Umso enttäuschender fällt das Bild aus, das die PR-Branche von sich selbst abgibt. Während in 18 Ländern, darunter USA, Großbritannien, Schweiz, Tschechien und den Beneluxstaaten, eine CMS-Zertifizierung bereits als verbindliche Grundlage für die Mitgliedschaft in einem PR Verband verlangt wird, tun sich hierzulande gerade einmal elf Agenturen (PR-Quality) diesen Aufwand für ihre Kunden an und dabei handelt es sich nicht einmal um die größten Agenturen des Landes. So lassen sich gerade die größten drei Agenturen (laut Bestseller-Ranking 2012) nicht in die Karten schauen.

HocheggerNun muss man diesen Agenturen nicht gleich unterstellen, Geschäftsgebaren wie dereinst Hochegger haben. Man kann auch diskutieren, ob CMS III das geeignete Werkzeug für eine Standardzertifizierung ist, aber einen großen Teil der PR-Kunden Österreichs völlig ohne kontrollierte Standards wie Stundenaufzeichnungen, Evaluierung und transparente Rechnungslegung für die geleistete Kommunikationsarbeit zurückzulassen, ist einer modernen Dienstleistungsgesellschaft nicht zumutbar und dem bereits beträchtlich ramponierten Image der PR-Branche weiter abträglich.

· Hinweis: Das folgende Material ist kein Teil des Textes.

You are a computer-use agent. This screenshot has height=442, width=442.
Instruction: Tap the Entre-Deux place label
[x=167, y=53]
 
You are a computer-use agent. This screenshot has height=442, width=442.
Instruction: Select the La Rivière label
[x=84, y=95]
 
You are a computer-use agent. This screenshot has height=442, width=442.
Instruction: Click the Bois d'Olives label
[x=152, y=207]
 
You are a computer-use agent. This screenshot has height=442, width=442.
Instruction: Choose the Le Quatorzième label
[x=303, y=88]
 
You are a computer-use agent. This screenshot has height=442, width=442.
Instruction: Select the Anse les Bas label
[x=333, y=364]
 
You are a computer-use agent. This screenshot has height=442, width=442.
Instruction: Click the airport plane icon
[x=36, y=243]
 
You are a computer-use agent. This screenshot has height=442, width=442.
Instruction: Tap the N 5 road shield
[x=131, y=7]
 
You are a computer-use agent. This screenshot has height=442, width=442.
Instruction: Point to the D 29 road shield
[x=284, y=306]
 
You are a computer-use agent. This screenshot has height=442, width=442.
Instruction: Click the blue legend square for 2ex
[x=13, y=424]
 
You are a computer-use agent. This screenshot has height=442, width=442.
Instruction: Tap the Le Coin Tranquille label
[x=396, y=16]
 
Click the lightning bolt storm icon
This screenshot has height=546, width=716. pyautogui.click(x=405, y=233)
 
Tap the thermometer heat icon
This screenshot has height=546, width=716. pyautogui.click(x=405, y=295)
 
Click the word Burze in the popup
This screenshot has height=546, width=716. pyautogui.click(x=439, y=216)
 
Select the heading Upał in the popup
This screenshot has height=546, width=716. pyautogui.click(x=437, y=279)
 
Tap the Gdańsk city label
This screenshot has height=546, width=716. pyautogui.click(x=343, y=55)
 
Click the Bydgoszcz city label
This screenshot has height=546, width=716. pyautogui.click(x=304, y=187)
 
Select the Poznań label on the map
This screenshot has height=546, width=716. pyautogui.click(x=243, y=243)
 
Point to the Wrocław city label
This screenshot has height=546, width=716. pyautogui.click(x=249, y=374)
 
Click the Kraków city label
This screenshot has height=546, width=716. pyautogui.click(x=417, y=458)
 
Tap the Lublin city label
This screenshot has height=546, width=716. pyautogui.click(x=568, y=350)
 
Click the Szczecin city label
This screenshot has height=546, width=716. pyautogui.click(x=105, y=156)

Ein Kunde muss sich heutzutage darauf verlassen können, dass seine Kommunikationsanliegen von der Erfassung der Anforderungen, über die kontrollierte Abwicklung bis hin zur Überprüfung der Zielerreichung nach international anerkannten und kontrollierten Abläufen bearbeitet werden.

Hier ist die Branchenvertretung in Zusammenarbeit mit der Legislative gefordert. Es braucht verbindliche Standards beginnend bei der Ausbildung, über die Leistungsdokumentation bis hin zur Evaluierung der Kommunikationsdienstleistungen. Ansonsten ist ein Hochegger zwei nur eine Frage der Zeit.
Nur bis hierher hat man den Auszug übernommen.